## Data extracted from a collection
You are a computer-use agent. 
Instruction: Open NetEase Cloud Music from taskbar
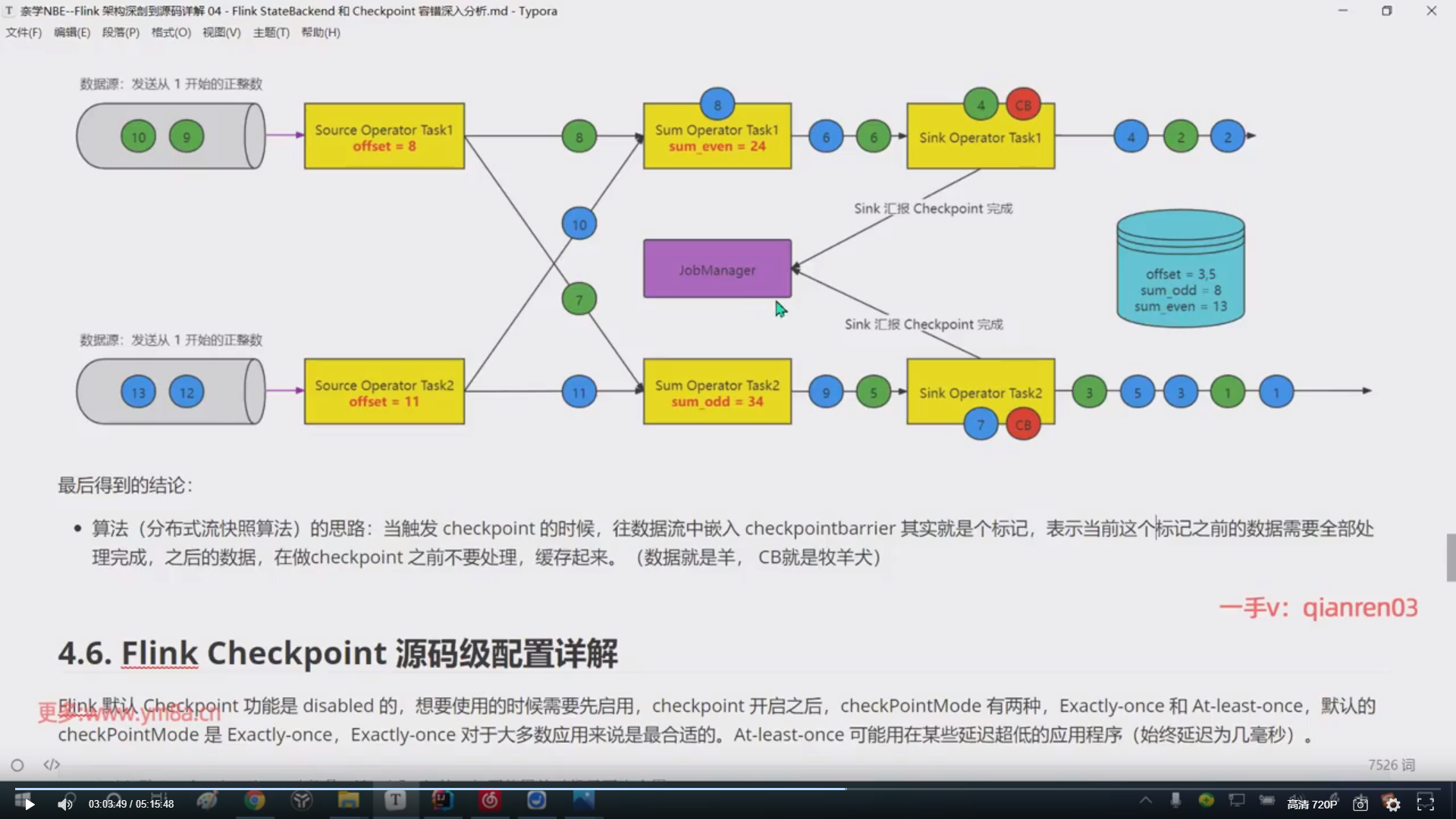489,802
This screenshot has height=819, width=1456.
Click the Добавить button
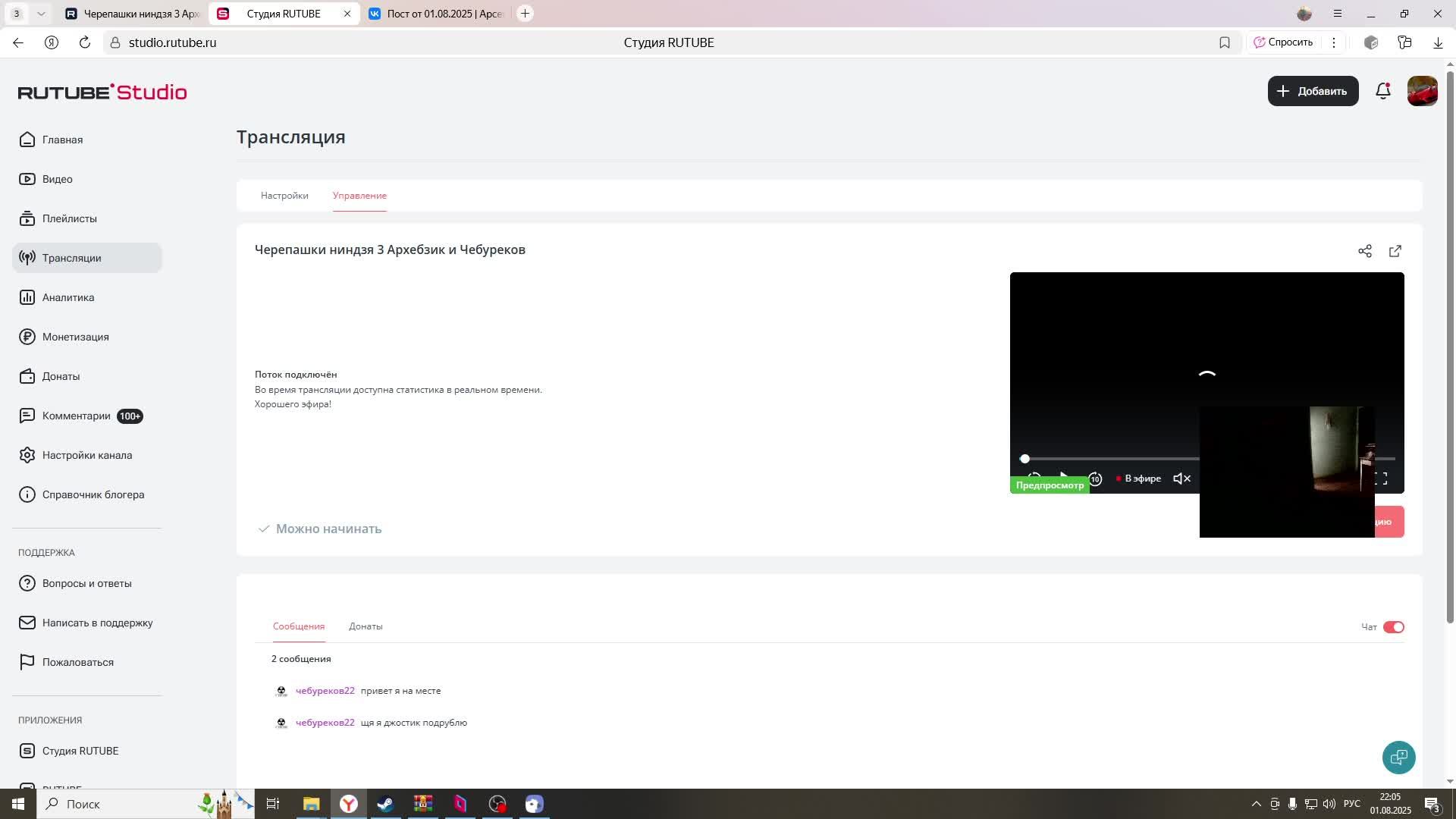click(x=1313, y=91)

## WHAT YOU ARE ASKED TO DO
Each entry above must be repeated word for word, minus its images.

## TASK ANSWER
You are a computer-use agent. 
Instruction: Open NetEase Cloud Music from taskbar
489,802
This screenshot has height=819, width=1456.
Click the Добавить button
click(x=1313, y=91)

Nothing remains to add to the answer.